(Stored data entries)
===============

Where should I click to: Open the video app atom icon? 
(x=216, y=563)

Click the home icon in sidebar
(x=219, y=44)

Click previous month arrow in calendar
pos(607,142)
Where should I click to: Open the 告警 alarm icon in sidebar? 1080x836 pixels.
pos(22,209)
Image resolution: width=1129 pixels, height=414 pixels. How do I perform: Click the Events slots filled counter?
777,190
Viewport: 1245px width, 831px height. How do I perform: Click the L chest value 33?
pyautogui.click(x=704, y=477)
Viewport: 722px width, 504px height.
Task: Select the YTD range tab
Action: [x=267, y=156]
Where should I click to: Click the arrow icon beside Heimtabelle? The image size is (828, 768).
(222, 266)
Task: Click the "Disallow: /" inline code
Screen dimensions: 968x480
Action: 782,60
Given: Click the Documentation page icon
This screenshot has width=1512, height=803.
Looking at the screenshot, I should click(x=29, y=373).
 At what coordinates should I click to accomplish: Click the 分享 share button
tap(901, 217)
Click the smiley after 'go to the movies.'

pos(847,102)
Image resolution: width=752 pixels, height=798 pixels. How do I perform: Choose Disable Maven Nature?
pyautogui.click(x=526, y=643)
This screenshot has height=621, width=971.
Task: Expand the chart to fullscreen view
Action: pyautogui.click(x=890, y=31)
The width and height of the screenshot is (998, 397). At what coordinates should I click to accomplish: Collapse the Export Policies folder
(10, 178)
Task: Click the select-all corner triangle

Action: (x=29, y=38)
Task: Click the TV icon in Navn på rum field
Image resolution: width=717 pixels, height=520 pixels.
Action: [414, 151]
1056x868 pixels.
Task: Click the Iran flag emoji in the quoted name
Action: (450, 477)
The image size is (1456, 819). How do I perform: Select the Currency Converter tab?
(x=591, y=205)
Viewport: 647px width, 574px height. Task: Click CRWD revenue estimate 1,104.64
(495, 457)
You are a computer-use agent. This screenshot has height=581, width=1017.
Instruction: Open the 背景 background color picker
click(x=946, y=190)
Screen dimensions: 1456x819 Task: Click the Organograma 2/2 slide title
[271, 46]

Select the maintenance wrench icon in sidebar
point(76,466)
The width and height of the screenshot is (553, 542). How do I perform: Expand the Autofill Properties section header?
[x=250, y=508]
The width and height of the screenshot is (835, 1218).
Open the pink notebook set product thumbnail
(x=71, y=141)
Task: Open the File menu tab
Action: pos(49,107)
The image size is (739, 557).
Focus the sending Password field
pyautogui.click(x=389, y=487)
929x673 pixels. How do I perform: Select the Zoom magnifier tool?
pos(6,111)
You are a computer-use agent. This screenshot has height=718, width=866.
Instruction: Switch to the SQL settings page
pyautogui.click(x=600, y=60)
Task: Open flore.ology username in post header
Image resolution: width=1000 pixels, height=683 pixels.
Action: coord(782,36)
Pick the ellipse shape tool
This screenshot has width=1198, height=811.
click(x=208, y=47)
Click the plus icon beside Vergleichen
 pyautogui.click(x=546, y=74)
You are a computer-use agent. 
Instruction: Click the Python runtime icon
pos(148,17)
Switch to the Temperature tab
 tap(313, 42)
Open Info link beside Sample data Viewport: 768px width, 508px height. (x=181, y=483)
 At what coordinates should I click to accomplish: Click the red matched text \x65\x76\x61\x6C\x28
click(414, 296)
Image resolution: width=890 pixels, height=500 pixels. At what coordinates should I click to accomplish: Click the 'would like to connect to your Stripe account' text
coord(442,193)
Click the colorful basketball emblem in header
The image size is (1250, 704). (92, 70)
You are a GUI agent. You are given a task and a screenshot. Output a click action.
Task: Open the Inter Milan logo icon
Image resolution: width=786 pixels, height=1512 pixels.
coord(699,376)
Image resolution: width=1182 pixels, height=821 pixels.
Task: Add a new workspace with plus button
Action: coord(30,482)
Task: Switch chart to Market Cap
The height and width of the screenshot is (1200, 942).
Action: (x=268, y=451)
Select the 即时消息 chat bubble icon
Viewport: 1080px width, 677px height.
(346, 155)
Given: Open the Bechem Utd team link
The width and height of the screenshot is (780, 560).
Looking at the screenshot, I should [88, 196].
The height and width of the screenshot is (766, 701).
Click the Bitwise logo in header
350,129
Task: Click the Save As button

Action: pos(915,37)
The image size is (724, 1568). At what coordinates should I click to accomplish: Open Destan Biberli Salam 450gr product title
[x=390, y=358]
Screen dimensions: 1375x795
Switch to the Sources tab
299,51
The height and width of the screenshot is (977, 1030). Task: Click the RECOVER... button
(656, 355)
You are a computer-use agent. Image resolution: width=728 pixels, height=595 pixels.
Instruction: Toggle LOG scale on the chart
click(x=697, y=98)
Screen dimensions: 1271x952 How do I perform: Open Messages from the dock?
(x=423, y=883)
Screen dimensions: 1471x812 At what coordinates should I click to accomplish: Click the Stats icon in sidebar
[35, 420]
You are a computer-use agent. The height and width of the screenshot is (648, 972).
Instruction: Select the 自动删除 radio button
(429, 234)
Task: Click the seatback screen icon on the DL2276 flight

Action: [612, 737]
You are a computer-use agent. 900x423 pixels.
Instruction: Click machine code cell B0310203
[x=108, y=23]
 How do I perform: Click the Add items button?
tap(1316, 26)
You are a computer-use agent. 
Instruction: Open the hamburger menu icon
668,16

===============

• **WHAT TO PRODUCE**: Exactly repeat the lines from the line that contains "Screen dimensions: 1375x795" to the end of the entries, both included, and leave out all other lines.

• **EXERCISE ANSWER**:
Screen dimensions: 1375x795
Switch to the Sources tab
299,51
The height and width of the screenshot is (977, 1030). Task: Click the RECOVER... button
(656, 355)
You are a computer-use agent. Image resolution: width=728 pixels, height=595 pixels.
Instruction: Toggle LOG scale on the chart
click(x=697, y=98)
Screen dimensions: 1271x952 How do I perform: Open Messages from the dock?
(x=423, y=883)
Screen dimensions: 1471x812 At what coordinates should I click to accomplish: Click the Stats icon in sidebar
[35, 420]
You are a computer-use agent. The height and width of the screenshot is (648, 972).
Instruction: Select the 自动删除 radio button
(429, 234)
Task: Click the seatback screen icon on the DL2276 flight

Action: [612, 737]
You are a computer-use agent. 900x423 pixels.
Instruction: Click machine code cell B0310203
[x=108, y=23]
 How do I perform: Click the Add items button?
tap(1316, 26)
You are a computer-use agent. 
Instruction: Open the hamburger menu icon
668,16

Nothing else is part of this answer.